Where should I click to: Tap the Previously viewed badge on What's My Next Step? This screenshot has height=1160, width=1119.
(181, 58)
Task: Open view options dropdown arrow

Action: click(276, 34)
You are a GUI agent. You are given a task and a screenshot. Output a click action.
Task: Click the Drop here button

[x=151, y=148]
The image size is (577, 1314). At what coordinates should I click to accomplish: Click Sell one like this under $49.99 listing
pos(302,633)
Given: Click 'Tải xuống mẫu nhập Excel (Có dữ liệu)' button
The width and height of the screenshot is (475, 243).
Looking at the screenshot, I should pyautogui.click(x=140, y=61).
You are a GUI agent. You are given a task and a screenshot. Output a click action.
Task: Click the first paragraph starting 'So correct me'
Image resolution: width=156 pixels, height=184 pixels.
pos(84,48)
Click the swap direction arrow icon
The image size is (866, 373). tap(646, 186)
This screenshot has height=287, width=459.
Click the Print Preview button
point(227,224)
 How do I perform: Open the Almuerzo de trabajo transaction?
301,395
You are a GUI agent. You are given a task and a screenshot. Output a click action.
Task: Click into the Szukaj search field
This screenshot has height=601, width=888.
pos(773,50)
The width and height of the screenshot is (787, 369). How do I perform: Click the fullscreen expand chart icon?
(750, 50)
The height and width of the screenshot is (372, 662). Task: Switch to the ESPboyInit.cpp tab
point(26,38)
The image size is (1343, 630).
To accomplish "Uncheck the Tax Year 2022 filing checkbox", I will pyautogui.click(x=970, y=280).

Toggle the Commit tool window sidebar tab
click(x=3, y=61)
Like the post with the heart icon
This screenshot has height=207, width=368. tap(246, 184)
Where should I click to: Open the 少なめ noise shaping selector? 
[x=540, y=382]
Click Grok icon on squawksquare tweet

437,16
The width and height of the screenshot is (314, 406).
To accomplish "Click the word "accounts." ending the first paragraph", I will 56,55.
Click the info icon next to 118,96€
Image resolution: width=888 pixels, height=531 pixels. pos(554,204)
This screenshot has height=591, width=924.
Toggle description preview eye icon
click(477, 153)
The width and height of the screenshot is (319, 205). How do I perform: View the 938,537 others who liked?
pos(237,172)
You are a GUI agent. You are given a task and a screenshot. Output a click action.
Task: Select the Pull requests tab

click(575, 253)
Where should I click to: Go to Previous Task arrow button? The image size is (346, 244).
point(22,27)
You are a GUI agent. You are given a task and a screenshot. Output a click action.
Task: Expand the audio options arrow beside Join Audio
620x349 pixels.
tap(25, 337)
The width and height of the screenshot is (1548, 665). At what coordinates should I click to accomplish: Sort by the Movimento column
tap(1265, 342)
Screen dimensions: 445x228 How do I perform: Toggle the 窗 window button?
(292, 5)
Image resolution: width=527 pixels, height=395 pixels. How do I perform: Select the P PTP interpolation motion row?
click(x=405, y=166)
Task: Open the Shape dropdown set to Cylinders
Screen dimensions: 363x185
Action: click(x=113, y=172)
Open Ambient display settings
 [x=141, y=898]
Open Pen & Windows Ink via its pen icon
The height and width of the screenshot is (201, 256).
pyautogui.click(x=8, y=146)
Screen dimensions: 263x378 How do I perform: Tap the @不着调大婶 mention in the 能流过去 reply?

※

→ **Task description**
Reproduce every line from the preceding data in which the word "will" can be found.

→ **Finished task**
To accomplish "Uncheck the Tax Year 2022 filing checkbox", I will pyautogui.click(x=970, y=280).
To accomplish "Click the word "accounts." ending the first paragraph", I will 56,55.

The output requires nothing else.